Picturebooks in ELT

Passionate about picturebooks

Welcome to my blog about picturebooks in ELT.

“A picturebook is text, illustrations, total design; an item of manufacture and a commercial product; a social, cultural, historic document; and foremost, an experience for a child. As an art form it hinges on the interdependence of pictures and words, on the simultaneous display of two facing pages, and on the drama of the turning page.” (Barbara Bader 1976:1)

My intention is to discuss picturebooks, in particular the pictures in them! Why? Because, in ELT we tend to select picturebooks because they contain words our students might know. I plan to write something a couple of times a month, sharing what I discover in my readings; describe new titles I come across; discuss particular illustrators and their styles and generally promote the picture in picturebooks.

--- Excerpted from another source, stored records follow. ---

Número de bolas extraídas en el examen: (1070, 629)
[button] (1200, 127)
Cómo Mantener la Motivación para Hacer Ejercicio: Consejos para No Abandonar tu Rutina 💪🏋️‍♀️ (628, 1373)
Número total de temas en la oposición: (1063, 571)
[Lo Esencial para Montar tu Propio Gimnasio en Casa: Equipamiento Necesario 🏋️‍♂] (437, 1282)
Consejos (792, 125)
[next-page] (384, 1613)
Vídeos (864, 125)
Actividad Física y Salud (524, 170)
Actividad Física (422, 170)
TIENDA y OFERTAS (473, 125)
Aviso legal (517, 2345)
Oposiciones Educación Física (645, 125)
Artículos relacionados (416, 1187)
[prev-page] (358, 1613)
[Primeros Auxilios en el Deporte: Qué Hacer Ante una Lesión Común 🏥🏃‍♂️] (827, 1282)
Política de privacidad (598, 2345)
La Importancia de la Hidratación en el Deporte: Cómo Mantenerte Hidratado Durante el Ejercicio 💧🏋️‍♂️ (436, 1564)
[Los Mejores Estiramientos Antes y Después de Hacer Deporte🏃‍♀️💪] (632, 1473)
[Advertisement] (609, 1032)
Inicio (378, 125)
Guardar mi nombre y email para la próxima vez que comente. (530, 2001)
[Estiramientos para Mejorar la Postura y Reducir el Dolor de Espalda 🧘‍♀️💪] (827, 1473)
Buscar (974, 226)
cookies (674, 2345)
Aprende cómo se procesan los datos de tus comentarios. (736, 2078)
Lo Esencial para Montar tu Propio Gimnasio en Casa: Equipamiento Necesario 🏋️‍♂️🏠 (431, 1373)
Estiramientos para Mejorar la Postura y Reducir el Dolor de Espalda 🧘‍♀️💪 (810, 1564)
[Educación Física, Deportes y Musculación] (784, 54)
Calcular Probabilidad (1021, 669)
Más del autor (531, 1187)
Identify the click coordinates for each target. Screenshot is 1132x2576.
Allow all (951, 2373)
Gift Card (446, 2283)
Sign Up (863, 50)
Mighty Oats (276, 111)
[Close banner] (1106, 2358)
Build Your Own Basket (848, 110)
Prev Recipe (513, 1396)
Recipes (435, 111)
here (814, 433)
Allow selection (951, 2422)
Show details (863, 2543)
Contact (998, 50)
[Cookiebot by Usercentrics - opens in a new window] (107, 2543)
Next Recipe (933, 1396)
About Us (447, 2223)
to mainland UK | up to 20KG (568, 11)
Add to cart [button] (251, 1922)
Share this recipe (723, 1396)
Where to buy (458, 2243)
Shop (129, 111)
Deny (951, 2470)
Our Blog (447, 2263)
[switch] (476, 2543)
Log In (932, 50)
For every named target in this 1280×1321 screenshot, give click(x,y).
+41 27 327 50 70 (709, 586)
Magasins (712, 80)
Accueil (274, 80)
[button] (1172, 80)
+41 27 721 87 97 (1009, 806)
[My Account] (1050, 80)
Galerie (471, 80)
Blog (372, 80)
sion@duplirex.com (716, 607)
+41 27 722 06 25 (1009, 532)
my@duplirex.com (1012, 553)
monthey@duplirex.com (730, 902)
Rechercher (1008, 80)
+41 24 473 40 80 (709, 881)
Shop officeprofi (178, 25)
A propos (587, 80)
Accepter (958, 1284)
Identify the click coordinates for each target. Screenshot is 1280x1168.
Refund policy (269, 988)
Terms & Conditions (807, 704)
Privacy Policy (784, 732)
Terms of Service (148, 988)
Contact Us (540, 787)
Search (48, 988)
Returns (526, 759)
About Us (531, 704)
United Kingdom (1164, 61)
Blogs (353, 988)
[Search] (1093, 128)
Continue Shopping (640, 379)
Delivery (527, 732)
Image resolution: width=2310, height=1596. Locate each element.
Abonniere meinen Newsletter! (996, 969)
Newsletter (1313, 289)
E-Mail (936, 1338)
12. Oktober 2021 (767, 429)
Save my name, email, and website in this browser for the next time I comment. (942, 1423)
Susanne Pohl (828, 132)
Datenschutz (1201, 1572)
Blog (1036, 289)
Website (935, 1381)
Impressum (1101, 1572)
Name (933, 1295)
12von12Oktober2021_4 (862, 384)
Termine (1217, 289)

From January 2008 to December 2011 I benefitted from a PhD research grant from FCT, in Portugal.

Thursday, November 14, 2013

Splat and a story about friendship


Sooty and the Splat book
I've chosen to write about Splat and the Cool School Tripa picturebook created by Rob Scotton. There are seven Splat the cat books, and a whole section of Rob Scotton's website is devoted to this furry black cat.  He's a character and his best friend is a mouse called Seymour. An unlikely friend in the animal world, but that's what makes a good story! 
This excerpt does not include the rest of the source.